Have you considered doing a park and req. program first. This would build your students, you wouldn't pay rent and usually the parks dept. picks up the insurance and does a lot of the advertising for you. They will send fliers to all the local schools and you can still advertise on your own to pull in adults.


----------



## pete (Nov 12, 2008)

Bill- i see you're on LI--- high costs, competitive market, but lots of people with good jobs and disposable income -- but the economy is tanking, which may take down some costs, but probably affect customer's disposable income even more.  
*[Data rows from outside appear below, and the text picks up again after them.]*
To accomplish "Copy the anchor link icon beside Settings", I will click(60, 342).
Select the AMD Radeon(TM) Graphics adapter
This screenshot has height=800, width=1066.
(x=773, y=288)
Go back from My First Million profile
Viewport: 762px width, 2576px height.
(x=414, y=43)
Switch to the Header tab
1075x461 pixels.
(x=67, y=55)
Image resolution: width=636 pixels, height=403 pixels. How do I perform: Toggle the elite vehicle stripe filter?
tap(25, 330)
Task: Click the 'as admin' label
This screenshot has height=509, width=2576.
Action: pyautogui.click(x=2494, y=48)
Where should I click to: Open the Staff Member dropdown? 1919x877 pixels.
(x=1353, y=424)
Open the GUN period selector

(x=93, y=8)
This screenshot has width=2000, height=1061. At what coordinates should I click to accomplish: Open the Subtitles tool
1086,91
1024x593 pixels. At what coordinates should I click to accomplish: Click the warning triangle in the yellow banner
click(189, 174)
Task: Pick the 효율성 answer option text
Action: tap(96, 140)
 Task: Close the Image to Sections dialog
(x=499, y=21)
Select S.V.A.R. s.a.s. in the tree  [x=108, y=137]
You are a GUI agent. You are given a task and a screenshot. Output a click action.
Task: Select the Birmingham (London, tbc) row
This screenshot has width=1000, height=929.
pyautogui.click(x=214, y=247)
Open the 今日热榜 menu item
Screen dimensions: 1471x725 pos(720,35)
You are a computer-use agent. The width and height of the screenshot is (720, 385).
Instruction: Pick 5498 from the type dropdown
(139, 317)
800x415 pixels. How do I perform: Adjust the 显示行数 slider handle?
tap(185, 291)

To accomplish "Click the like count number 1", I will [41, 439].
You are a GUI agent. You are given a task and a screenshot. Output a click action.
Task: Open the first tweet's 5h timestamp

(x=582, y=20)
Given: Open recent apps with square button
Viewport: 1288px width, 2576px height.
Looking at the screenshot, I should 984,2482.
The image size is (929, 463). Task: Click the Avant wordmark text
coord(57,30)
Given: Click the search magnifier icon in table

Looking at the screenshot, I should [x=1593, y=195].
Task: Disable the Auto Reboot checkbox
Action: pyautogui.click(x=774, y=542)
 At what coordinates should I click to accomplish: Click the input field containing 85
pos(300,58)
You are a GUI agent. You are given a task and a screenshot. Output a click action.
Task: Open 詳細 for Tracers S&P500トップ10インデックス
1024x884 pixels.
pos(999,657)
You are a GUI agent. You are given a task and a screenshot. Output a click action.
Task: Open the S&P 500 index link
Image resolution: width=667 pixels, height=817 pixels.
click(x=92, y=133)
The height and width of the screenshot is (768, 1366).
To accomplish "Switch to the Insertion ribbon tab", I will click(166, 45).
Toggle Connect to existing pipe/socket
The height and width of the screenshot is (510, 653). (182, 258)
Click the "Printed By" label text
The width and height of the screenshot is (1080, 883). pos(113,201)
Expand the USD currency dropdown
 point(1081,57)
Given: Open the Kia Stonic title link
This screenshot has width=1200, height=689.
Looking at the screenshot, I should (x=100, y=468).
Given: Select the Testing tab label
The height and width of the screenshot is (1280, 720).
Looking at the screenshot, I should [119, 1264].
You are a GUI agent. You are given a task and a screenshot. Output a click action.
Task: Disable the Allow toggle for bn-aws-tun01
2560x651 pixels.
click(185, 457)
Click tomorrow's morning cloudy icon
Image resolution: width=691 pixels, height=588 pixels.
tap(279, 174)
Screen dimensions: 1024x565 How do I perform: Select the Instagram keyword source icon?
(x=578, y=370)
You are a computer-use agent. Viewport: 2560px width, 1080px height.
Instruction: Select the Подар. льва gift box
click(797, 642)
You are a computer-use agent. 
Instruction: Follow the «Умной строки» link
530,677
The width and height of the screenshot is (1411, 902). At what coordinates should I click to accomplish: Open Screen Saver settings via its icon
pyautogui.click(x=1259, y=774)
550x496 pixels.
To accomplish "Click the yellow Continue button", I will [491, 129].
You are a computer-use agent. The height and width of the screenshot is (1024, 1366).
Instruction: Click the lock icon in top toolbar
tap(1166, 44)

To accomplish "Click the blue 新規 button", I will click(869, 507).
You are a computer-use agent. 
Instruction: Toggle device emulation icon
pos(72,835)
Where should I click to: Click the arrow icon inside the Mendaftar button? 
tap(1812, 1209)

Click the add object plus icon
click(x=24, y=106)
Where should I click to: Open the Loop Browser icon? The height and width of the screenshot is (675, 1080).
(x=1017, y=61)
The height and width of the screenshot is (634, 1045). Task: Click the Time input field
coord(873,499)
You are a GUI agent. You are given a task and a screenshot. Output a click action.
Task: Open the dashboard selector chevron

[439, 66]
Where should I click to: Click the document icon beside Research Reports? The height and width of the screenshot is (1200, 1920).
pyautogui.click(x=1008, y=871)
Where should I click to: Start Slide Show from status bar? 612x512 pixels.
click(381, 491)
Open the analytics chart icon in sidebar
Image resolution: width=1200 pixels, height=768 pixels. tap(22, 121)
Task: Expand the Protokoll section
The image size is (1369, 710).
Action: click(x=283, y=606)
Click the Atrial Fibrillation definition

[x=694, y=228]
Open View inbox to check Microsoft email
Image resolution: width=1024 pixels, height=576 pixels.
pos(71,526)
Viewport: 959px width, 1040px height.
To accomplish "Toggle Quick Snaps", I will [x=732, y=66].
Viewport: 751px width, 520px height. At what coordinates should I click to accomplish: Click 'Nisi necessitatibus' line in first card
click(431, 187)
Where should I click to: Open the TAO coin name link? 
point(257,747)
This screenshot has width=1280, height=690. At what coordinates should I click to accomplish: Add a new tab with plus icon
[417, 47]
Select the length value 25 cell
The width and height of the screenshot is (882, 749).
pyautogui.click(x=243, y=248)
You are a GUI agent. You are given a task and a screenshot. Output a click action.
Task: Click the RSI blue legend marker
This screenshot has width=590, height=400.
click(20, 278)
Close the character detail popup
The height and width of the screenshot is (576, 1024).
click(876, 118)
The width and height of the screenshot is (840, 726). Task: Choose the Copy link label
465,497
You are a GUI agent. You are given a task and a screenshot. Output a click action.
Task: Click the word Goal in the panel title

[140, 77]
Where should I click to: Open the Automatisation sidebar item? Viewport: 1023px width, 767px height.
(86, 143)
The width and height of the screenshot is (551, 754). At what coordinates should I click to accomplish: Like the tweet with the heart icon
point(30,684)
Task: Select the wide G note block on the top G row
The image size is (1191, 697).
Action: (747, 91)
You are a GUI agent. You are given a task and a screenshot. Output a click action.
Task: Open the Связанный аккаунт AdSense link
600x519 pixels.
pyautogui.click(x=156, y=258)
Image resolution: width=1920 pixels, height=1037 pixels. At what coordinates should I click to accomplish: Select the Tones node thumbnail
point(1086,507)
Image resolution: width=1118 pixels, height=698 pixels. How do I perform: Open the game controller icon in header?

not easy- i'm in Huntington, where are you? 

Pete


----------



## arnisador (Nov 12, 2008)

Health insurance, retirement...think carefully!


----------



## AMP-RYU (Nov 28, 2008)

TallAdam85 said:


> i would say problay need to hav MIN $5000.00 for start up cost and what ur last month and first month rent will be.


 
This is a good amount to start a school. Anymore and your risking alot. For $5000 you can start a nice school mid size and have some good equipment. This is how I started my school. But not all the time you need first and last month down. Remember these companies need tenants! And if their building sits vacant they lose money anyways. I would negotiate this part along with rental price. I got my first two payments eliminated when I opened.   Think about $700 deposit
                                        $250 advertising
                                        $500 equipment
                                        $500 other
                                        $450 insurance
_______________________________________
                                        $2400 total

Keep the rest for unexpected things.


----------